Brothers Raymond (left) and Edmond Wong at the Rumah Kim Choo shophouse in East Coast Road, which is filled with antiques and family heirlooms.PHOTOS: KEVIN LIM, OPUS

Step into the upper gallery of the Rumah Kim Choo shophouse in East Coast Road and you are greeted by a sight that evokes the feel of an old Peranakan house, or "rumah" in Malay.

Rooms are filled with antiques and family heirlooms, ranging from a bridal bed to Nonya kebayas, and ceramic ware to wooden cabinets that marry Chinese and European styles.

Mr Raymond Wong, 38, grandson of late matriarch Lee Kim Choo who started the Kim Choo Kueh Chang rice dumplings business in 1945, says this is part of an attempt to educate people on Peranakan culture and make it relevant to their lives.

The Rumah Kim Choo shophouse in 109 and 111 East Coast Road has a heritage gallery upstairs, and sells Peranakan collectibles as well as traditional food such as the family's signature glutinous rice dumplings.

Like the family's Kim Choo Kueh Chang store, Rumah Kim Choo belongs to Kim Choo Holdings.

Mr Wong's mother bought the two shophouse units during the outbreak of the Severe Acute Respiratory Syndrome in Singapore in 2003, as she wanted to expand the business.

The building dates back to around 1928, but the Wongs do not know who the original occupants were.

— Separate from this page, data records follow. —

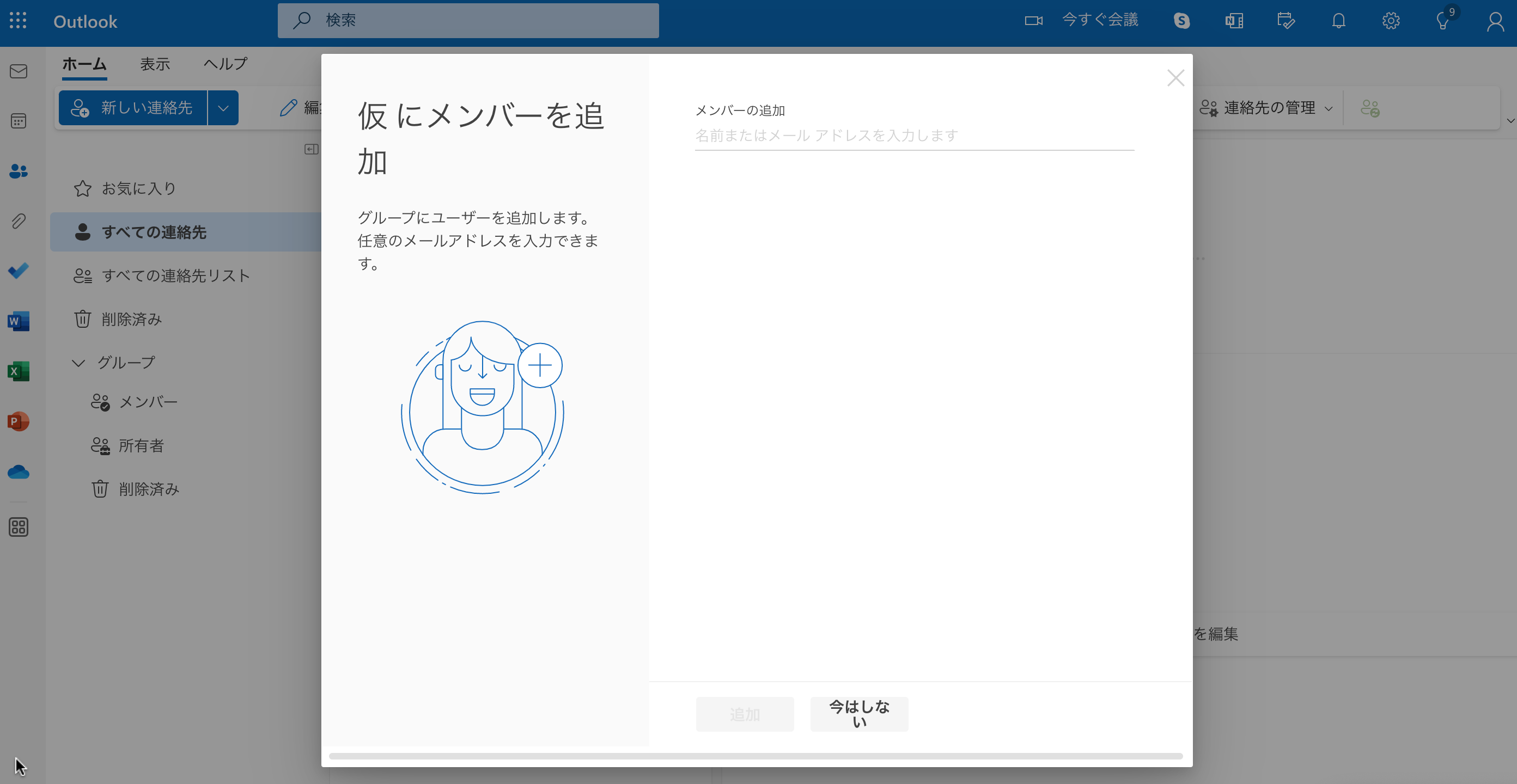
Task: Open the settings gear icon
Action: pyautogui.click(x=1390, y=21)
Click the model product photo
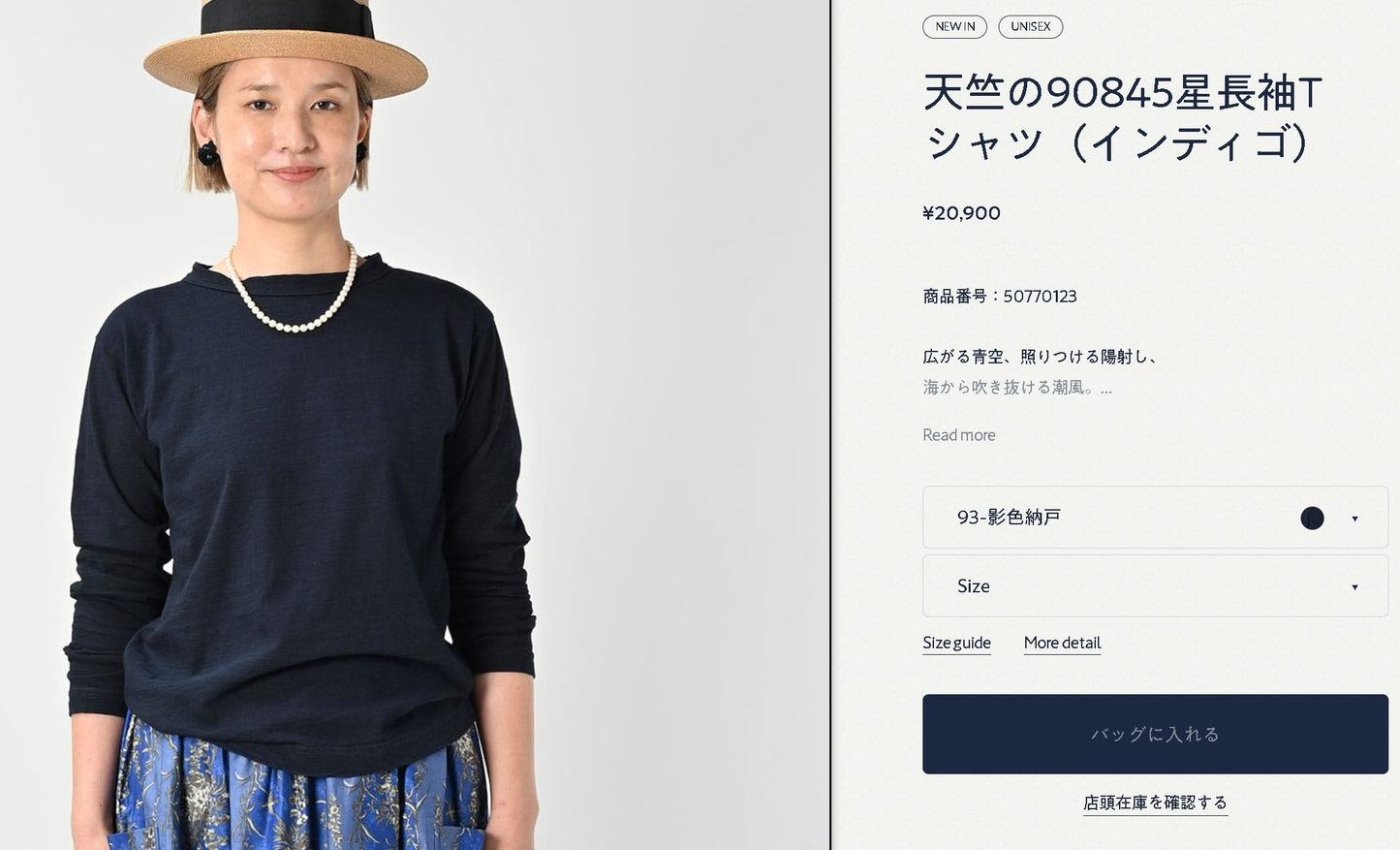1400x850 pixels. 415,425
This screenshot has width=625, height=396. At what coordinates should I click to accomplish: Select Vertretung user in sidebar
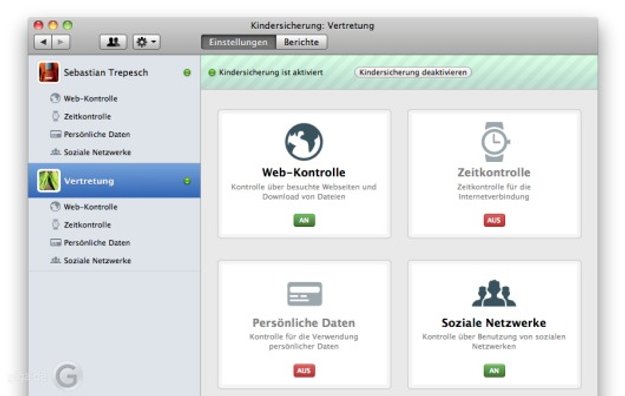pyautogui.click(x=114, y=181)
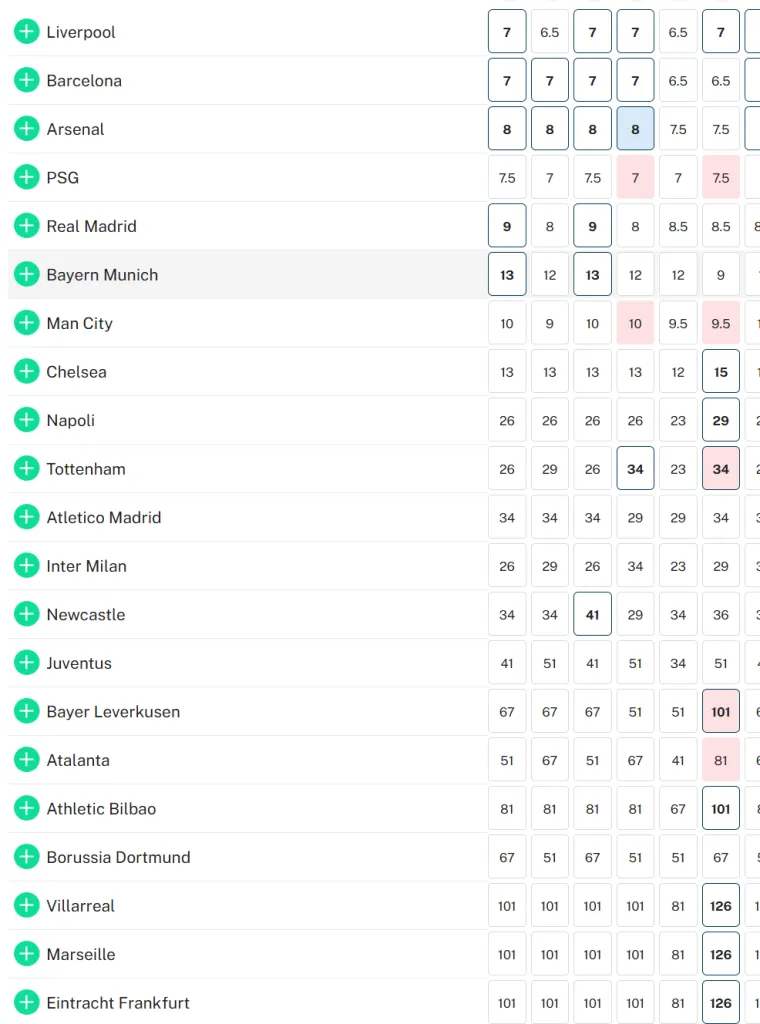Select Chelsea's bold odds of 15
This screenshot has width=760, height=1024.
(x=721, y=372)
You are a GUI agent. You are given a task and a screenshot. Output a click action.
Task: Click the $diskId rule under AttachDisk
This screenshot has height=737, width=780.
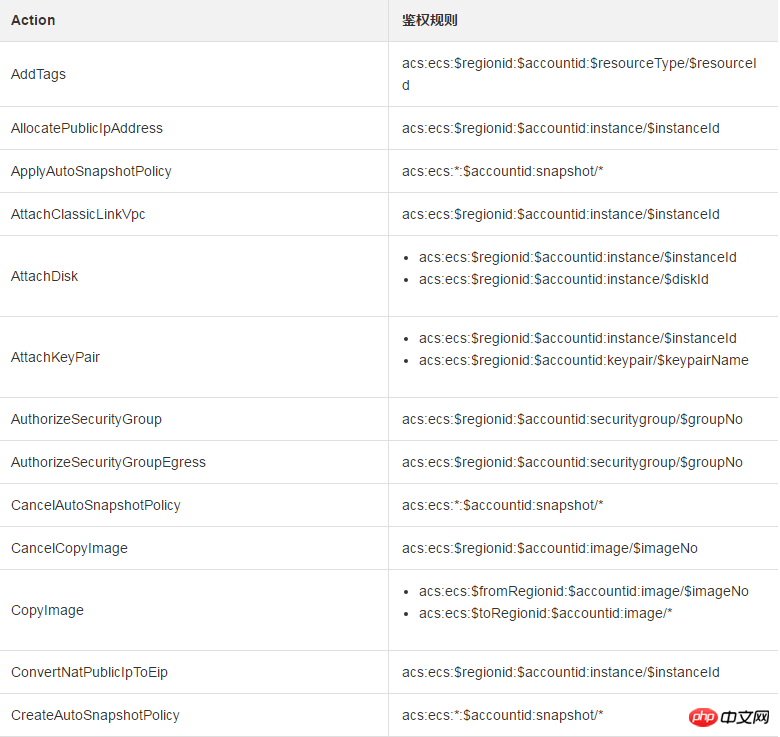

The people who were there just before them used to sell turtle soup, Mr Wong says. "Tanjong Katong", incidentally, means "turtle point" in Malay.

Few changes have been made to the original building since they moved in, says Mr Wong.

The old timber floorboards have been left intact. However, the windows have since been fitted with glass since the shophouse is air-conditioned.

Dr Julian Davison, author of Singapore Shophouse (2010), says the Katong area in the early days had holiday homes and beachfront bungalows. More shophouses and townhouses were built later on.

In the years between the wars, it was seen as a respectable middle-class neighbourhood and the shophouses in East Coast Road were occupied by members of Singapore's emerging middle class.

"After World War I, you see the beginnings of Singapore as a financial hub. The emerging middle class working in the city had money and didn't have to live in a squalid inner-city shophouse... Some moved into terrace houses in Koon Seng Road or buildings on East Coast Road."

The units occupied by Rumah Kim Choo are part of an area that has been conserved by the Urban Redevelopment Authority (URA). The guidelines suggest ways of dealing with the "five-foot-way", the sheltered space below the shophouse.

Mr Wong, who grew up in the neighbourhood in the 1980s, has fond memories of the old kueh and putu piring sellers who used to ply their trade in the area.

"The Katong area is like a small Singapore on its own. It's so multicultural," he adds. "But rental has increased over the years and a lot of the old food is gone."

His brother Edmond Wong, 35, says: "We have seen a change in consumer behaviour. A lot of our visitors are now tourists... And a lot of Singaporeans visit the malls more."